**DATA PROVIDED**
══════════

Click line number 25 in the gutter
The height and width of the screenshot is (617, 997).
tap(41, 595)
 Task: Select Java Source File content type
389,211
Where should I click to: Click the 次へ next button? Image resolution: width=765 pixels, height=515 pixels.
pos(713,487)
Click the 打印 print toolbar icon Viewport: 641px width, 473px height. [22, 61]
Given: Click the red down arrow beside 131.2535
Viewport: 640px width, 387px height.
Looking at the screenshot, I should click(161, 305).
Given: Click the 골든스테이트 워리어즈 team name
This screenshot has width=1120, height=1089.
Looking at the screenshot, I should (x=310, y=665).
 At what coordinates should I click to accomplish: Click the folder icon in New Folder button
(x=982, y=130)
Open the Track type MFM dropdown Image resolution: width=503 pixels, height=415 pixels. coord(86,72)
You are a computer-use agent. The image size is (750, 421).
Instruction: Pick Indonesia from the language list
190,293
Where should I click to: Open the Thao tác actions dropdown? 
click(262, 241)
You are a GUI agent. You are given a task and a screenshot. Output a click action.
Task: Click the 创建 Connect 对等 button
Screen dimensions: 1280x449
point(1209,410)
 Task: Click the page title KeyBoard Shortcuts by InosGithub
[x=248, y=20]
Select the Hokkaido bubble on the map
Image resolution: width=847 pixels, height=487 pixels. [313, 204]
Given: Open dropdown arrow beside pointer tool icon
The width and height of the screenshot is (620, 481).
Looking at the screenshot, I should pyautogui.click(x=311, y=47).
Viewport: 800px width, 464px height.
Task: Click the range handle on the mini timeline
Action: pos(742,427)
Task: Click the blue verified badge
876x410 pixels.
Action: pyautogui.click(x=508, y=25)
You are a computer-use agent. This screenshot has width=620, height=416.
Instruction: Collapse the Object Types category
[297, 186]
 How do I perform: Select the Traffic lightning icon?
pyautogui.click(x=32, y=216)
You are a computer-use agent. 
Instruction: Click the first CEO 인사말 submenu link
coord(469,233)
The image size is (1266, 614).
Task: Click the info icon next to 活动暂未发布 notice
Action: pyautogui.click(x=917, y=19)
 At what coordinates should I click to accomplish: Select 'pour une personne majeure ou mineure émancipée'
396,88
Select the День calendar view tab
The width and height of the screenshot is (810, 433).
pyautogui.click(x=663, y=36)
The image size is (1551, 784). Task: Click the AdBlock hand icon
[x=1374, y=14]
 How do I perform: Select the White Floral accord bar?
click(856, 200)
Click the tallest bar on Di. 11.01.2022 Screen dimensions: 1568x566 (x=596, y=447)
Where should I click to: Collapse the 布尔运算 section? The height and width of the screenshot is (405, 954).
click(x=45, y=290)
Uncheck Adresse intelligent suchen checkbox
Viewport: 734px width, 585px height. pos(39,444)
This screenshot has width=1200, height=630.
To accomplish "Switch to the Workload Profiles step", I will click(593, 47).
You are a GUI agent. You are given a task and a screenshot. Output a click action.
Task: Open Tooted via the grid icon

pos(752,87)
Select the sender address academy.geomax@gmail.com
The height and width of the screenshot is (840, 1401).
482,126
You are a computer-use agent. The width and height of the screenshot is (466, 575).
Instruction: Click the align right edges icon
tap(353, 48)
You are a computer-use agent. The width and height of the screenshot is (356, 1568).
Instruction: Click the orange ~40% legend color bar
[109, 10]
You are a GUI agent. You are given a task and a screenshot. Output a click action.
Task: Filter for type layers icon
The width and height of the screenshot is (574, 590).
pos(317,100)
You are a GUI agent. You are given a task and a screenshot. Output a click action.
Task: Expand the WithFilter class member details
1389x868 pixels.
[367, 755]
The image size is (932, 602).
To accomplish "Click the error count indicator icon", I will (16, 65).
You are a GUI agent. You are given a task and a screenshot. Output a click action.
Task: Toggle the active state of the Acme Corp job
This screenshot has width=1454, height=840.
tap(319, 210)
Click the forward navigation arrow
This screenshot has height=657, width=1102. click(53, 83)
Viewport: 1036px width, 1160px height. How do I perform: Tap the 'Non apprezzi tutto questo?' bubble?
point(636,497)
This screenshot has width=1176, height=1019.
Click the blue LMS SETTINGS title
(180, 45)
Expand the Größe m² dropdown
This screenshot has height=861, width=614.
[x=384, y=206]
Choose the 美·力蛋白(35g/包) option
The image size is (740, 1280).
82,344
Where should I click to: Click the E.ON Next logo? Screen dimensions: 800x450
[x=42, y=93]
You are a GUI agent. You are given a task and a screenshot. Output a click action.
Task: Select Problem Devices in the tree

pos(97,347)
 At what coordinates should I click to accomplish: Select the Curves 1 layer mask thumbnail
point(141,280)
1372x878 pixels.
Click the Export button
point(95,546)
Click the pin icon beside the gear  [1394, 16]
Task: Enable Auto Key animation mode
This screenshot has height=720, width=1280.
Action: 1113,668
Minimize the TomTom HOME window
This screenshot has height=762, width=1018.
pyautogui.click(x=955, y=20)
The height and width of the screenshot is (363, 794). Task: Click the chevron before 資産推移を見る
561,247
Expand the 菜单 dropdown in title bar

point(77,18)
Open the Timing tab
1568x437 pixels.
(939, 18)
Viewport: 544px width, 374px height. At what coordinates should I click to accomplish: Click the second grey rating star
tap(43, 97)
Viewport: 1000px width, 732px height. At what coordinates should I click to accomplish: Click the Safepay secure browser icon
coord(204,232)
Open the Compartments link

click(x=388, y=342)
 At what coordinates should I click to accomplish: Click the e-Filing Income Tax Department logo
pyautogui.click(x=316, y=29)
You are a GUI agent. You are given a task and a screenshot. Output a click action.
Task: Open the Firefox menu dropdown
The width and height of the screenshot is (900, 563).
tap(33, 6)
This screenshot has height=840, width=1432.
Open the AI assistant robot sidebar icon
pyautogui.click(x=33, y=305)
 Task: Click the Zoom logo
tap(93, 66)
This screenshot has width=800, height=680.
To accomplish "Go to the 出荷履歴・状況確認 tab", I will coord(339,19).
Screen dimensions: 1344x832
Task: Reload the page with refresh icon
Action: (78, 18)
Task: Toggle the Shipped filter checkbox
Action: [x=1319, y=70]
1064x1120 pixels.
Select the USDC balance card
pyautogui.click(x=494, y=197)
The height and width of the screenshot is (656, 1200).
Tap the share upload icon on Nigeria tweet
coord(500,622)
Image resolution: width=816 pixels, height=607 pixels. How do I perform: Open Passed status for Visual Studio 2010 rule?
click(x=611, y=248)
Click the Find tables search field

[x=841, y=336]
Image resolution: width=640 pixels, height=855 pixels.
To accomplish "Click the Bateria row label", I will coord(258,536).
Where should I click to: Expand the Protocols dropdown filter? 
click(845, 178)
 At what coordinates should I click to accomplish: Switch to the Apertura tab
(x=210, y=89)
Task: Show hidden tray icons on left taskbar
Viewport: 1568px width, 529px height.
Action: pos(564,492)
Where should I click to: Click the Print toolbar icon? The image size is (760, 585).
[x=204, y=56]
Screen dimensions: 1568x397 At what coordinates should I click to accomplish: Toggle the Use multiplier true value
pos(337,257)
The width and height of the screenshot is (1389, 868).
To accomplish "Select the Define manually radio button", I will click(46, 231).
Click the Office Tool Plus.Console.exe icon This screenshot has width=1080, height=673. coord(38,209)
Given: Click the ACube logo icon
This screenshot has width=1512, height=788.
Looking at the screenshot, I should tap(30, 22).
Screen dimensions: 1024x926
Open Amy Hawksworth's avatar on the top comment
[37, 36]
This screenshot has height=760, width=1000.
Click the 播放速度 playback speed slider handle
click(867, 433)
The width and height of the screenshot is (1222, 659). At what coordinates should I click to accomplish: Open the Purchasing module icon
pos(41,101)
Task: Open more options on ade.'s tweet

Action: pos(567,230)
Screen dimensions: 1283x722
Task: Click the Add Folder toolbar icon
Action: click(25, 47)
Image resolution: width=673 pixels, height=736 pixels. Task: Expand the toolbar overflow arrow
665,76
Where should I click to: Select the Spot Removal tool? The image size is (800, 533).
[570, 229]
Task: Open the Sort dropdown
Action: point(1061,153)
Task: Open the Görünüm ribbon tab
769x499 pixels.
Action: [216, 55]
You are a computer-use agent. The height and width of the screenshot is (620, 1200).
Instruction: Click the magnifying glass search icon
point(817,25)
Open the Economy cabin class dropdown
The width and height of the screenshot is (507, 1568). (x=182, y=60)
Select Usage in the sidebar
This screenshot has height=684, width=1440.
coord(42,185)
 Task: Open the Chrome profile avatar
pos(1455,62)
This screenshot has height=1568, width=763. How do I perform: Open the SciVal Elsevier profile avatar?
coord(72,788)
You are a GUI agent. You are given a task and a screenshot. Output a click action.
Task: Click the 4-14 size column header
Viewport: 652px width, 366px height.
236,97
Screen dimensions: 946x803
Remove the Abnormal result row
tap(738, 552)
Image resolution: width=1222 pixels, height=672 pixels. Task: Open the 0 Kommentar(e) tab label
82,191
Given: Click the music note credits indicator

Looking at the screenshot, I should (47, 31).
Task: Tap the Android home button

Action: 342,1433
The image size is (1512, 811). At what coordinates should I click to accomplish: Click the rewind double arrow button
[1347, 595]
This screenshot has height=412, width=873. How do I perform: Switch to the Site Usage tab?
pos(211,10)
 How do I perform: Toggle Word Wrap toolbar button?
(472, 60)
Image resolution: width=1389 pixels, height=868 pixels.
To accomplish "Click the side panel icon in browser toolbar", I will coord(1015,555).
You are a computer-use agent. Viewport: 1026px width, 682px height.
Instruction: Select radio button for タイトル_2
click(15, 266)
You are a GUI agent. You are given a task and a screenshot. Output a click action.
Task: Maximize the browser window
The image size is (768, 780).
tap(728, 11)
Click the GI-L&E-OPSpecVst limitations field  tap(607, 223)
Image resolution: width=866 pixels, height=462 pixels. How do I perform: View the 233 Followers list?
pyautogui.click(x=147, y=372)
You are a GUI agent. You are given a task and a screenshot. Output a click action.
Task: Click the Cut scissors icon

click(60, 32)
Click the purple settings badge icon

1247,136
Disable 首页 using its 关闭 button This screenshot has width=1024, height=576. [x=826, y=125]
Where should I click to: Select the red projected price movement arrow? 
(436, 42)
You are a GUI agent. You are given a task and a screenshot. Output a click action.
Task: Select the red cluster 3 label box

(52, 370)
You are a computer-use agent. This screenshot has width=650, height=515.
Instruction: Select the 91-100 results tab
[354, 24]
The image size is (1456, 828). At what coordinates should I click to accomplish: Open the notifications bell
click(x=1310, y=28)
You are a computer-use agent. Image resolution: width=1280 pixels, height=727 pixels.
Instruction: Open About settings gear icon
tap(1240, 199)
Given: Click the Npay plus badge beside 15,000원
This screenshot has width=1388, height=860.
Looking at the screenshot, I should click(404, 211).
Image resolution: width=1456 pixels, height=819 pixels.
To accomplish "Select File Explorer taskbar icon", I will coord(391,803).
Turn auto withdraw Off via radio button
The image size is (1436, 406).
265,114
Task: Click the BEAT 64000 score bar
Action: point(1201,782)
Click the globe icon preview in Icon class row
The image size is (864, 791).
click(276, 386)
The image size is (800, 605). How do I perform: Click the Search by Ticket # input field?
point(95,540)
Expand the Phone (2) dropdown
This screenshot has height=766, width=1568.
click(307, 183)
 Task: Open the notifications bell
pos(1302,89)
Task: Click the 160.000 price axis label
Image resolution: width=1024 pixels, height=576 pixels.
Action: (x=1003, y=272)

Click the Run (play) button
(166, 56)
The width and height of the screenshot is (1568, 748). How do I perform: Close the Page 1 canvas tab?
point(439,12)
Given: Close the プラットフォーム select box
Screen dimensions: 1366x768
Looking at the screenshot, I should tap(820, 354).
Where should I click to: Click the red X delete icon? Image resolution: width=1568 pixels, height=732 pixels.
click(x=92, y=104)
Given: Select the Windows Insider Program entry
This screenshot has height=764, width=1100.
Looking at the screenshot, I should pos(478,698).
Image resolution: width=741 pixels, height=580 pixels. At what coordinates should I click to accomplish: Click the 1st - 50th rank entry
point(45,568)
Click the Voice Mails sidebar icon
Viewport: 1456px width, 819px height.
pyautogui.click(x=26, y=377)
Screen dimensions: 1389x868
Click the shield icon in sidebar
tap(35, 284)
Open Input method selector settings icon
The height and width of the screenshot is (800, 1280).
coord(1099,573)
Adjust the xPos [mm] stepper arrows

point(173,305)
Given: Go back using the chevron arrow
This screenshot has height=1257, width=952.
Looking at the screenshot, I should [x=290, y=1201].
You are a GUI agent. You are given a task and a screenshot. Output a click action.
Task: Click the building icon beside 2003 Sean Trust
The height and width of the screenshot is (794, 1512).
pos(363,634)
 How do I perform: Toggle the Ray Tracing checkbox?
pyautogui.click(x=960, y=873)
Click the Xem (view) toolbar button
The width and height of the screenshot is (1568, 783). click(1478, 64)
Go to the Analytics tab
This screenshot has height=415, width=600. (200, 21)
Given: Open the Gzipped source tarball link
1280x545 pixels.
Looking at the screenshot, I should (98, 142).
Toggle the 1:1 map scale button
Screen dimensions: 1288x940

══════════

**PROBLEM DESCRIPTION**
Rewrite the entries from the beginning through the line containing "Click the 打印", substituting "screen capture" for "screenshot" and leaving everything else unchanged.

**FULL SOLUTION**
Click line number 25 in the gutter
The height and width of the screen capture is (617, 997).
tap(41, 595)
 Task: Select Java Source File content type
389,211
Where should I click to: Click the 次へ next button? Image resolution: width=765 pixels, height=515 pixels.
pos(713,487)
Click the 打印 print toolbar icon Viewport: 641px width, 473px height. [22, 61]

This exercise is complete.